### Passage provided

########################################

Teachers Seek to Ditch Shakespeare: Challenge His 'Whiteness'
A growing number of teachers have decided that William Shakespeare must be purged from school curricula, arguing that the Bard promotes white supremacy and intolerance.
Multiple educators relayed their concerns about the Elizabethan author’s supposedly problematic worldviews in the School Library Journal’s January issue. They argue that it is time for Shakespeare to be set aside in favor of more inclusive modern voices or at least to be taught in a way that challenges students to address the “whiteness” of their thinking.
Shakespeare, thou hast been canceled.
The plan to push out the Bard of Avon is not new, however, as teachers and academics have discussed the idea for quite some time.
Groups like Disrupt Texts seek to eradicate Shakespeare from academia, an action they hope will expose students to a wider range of literature. Lorena Germán, chair of the National Council of Teachers of English’s Anti-Racism Committee, is the organization’s co-founder.
In 2018, Germán held a discussion on Twitter to explain how educators could teach “disruptive texts” alongside or in place of Shakespeare.
“Disrupting” a text is a literary tool that seeks to analyze the “oppressive” thinking present in classic works and amplify diverse voices by teaching them alongside texts that encourage a more “inclusive curriculum.”
“I want to offer what to read INSTEAD of Shakespeare,” German wrote in September 2018. “Trust me, your kids will be fine if they don’t read him.”
A4 I want to offer what to read INSTEAD of Shakespeare. Trust me, your kids will be fine if they don’t read him. #DisruptTexts https://t.co/b3uvJMWJV6
— Lorena G. (@nenagerman) September 10, 2018
The disruptive curriculum appears to have caught on, as various educators have started taking steps to follow through with German’s strategy.

########################################

### Supplied information
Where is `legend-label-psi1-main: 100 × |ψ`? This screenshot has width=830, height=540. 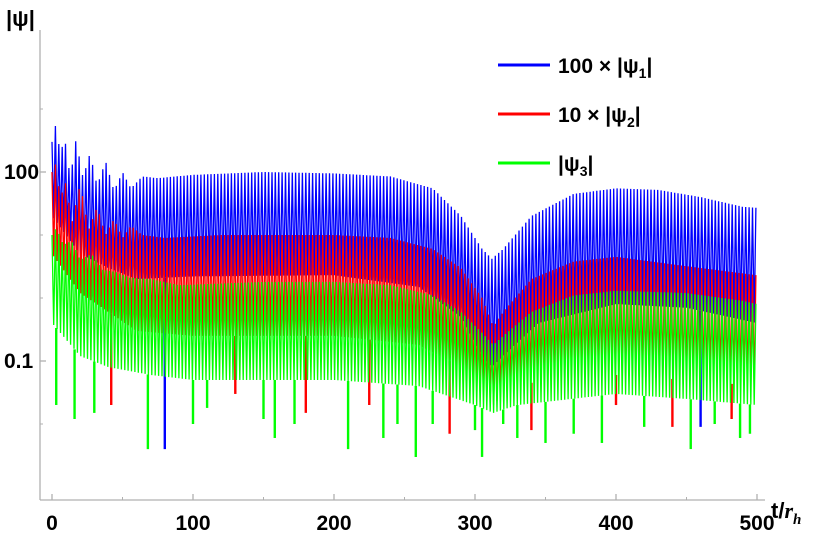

########################################

### Problems to solve
1 – Answer these about the article on teaching Shakespeare:
(a) Which publication's January issue carried the educators' concerns?
(b) Which committee does Lorena Germán chair?
(c) In what year did Germán hold a discussion on Twitter about teaching "disruptive texts"?
2 – Write out the article on teaching Shakespeare from "Shakespeare, thou hast" to "quite some time.", swapping "Bard of Avon" for "Elizabethan playwright".
The material is not needed here.

### Results for the exercise
1 –
(a) The School Library Journal
(b) The National Council of Teachers of English's Anti-Racism Committee
(c) 2018

2 –
Shakespeare, thou hast been canceled.
The plan to push out the Elizabethan playwright is not new, however, as teachers and academics have discussed the idea for quite some time.